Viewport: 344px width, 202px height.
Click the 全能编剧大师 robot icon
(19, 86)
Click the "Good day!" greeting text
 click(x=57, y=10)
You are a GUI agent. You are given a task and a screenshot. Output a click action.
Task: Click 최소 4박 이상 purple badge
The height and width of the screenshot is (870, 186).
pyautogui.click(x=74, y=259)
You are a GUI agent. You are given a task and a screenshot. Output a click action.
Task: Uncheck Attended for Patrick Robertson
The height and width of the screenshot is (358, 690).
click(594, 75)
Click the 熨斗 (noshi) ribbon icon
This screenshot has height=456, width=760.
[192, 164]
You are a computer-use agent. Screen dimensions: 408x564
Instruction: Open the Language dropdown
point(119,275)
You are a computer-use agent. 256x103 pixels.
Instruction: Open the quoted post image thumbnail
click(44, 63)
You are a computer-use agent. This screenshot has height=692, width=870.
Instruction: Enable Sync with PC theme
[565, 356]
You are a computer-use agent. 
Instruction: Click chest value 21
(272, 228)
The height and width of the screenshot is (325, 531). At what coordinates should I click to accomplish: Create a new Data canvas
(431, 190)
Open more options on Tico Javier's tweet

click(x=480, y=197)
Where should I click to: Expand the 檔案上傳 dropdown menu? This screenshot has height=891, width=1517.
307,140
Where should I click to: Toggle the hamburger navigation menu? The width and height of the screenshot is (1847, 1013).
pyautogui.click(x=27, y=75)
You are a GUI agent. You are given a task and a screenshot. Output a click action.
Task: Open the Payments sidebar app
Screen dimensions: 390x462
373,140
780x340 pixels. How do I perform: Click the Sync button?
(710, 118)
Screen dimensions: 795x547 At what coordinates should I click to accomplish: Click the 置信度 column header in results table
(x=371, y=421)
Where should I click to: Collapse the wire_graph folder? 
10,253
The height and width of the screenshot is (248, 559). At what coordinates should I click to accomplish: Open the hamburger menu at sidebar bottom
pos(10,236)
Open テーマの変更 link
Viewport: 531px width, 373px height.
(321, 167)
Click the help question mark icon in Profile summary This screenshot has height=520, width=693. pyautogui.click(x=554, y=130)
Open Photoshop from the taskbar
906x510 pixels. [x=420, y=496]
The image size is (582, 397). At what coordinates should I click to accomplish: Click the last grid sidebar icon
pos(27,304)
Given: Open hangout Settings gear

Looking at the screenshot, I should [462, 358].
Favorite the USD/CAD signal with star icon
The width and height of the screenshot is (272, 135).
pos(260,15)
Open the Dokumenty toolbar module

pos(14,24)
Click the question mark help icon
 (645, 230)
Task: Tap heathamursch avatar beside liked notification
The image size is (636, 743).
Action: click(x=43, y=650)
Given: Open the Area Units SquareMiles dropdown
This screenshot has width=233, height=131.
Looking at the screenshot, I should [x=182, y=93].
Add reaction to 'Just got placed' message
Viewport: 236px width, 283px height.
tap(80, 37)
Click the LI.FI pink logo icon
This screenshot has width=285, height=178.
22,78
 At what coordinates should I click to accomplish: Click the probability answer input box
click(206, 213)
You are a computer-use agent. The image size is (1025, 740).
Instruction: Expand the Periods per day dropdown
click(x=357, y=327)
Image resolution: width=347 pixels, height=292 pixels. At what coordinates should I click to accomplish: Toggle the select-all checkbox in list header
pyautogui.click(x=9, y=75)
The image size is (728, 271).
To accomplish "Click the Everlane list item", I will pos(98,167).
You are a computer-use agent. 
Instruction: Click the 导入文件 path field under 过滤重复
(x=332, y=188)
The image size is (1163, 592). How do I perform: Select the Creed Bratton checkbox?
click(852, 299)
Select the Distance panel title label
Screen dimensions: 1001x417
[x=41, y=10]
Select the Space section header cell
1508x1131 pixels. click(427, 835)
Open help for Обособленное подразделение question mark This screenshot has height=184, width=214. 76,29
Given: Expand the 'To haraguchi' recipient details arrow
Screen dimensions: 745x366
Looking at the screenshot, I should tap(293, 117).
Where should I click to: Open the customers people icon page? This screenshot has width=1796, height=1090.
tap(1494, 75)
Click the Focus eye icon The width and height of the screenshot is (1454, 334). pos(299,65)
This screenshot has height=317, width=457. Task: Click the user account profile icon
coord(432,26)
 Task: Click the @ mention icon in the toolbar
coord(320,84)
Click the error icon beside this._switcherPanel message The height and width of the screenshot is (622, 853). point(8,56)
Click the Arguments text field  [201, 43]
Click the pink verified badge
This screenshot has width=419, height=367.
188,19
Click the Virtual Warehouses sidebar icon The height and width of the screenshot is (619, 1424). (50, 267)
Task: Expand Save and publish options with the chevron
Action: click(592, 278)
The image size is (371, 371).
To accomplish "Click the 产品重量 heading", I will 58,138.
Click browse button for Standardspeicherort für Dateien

* * * *

== Stated goal ==
Revise all the entries above so that every instance of "hamburger" becomes "three-line", and keep everything else as it is.

== Full solution ==
Viewport: 344px width, 202px height.
Click the 全能编剧大师 robot icon
(19, 86)
Click the "Good day!" greeting text
 click(x=57, y=10)
You are a GUI agent. You are given a task and a screenshot. Output a click action.
Task: Click 최소 4박 이상 purple badge
The height and width of the screenshot is (870, 186).
pyautogui.click(x=74, y=259)
You are a GUI agent. You are given a task and a screenshot. Output a click action.
Task: Uncheck Attended for Patrick Robertson
The height and width of the screenshot is (358, 690).
click(594, 75)
Click the 熨斗 (noshi) ribbon icon
This screenshot has height=456, width=760.
[192, 164]
You are a computer-use agent. Screen dimensions: 408x564
Instruction: Open the Language dropdown
point(119,275)
You are a computer-use agent. 256x103 pixels.
Instruction: Open the quoted post image thumbnail
click(44, 63)
You are a computer-use agent. This screenshot has height=692, width=870.
Instruction: Enable Sync with PC theme
[565, 356]
You are a computer-use agent. 
Instruction: Click chest value 21
(272, 228)
The height and width of the screenshot is (325, 531). At what coordinates should I click to accomplish: Create a new Data canvas
(431, 190)
Open more options on Tico Javier's tweet

click(x=480, y=197)
Where should I click to: Expand the 檔案上傳 dropdown menu? This screenshot has height=891, width=1517.
307,140
Where should I click to: Toggle the three-line navigation menu? The width and height of the screenshot is (1847, 1013).
pyautogui.click(x=27, y=75)
You are a GUI agent. You are given a task and a screenshot. Output a click action.
Task: Open the Payments sidebar app
Screen dimensions: 390x462
373,140
780x340 pixels. How do I perform: Click the Sync button?
(710, 118)
Screen dimensions: 795x547 At what coordinates should I click to accomplish: Click the 置信度 column header in results table
(x=371, y=421)
Where should I click to: Collapse the wire_graph folder? 
10,253
The height and width of the screenshot is (248, 559). At what coordinates should I click to accomplish: Open the three-line menu at sidebar bottom
pos(10,236)
Open テーマの変更 link
Viewport: 531px width, 373px height.
(321, 167)
Click the help question mark icon in Profile summary This screenshot has height=520, width=693. pyautogui.click(x=554, y=130)
Open Photoshop from the taskbar
906x510 pixels. [x=420, y=496]
The image size is (582, 397). At what coordinates should I click to accomplish: Click the last grid sidebar icon
pos(27,304)
Given: Open hangout Settings gear

Looking at the screenshot, I should [462, 358].
Favorite the USD/CAD signal with star icon
The width and height of the screenshot is (272, 135).
pos(260,15)
Open the Dokumenty toolbar module

pos(14,24)
Click the question mark help icon
 (645, 230)
Task: Tap heathamursch avatar beside liked notification
The image size is (636, 743).
Action: click(x=43, y=650)
Given: Open the Area Units SquareMiles dropdown
This screenshot has width=233, height=131.
Looking at the screenshot, I should [x=182, y=93].
Add reaction to 'Just got placed' message
Viewport: 236px width, 283px height.
tap(80, 37)
Click the LI.FI pink logo icon
This screenshot has width=285, height=178.
22,78
 At what coordinates should I click to accomplish: Click the probability answer input box
click(206, 213)
You are a computer-use agent. The image size is (1025, 740).
Instruction: Expand the Periods per day dropdown
click(x=357, y=327)
Image resolution: width=347 pixels, height=292 pixels. At what coordinates should I click to accomplish: Toggle the select-all checkbox in list header
pyautogui.click(x=9, y=75)
The image size is (728, 271).
To accomplish "Click the Everlane list item", I will pos(98,167).
You are a computer-use agent. 
Instruction: Click the 导入文件 path field under 过滤重复
(x=332, y=188)
The image size is (1163, 592). How do I perform: Select the Creed Bratton checkbox?
click(852, 299)
Select the Distance panel title label
Screen dimensions: 1001x417
[x=41, y=10]
Select the Space section header cell
1508x1131 pixels. click(427, 835)
Open help for Обособленное подразделение question mark This screenshot has height=184, width=214. 76,29
Given: Expand the 'To haraguchi' recipient details arrow
Screen dimensions: 745x366
Looking at the screenshot, I should tap(293, 117).
Where should I click to: Open the customers people icon page? This screenshot has width=1796, height=1090.
tap(1494, 75)
Click the Focus eye icon The width and height of the screenshot is (1454, 334). pos(299,65)
This screenshot has height=317, width=457. Task: Click the user account profile icon
coord(432,26)
 Task: Click the @ mention icon in the toolbar
coord(320,84)
Click the error icon beside this._switcherPanel message The height and width of the screenshot is (622, 853). point(8,56)
Click the Arguments text field  [201, 43]
Click the pink verified badge
This screenshot has width=419, height=367.
188,19
Click the Virtual Warehouses sidebar icon The height and width of the screenshot is (619, 1424). (50, 267)
Task: Expand Save and publish options with the chevron
Action: click(592, 278)
The image size is (371, 371).
To accomplish "Click the 产品重量 heading", I will 58,138.
Click browse button for Standardspeicherort für Dateien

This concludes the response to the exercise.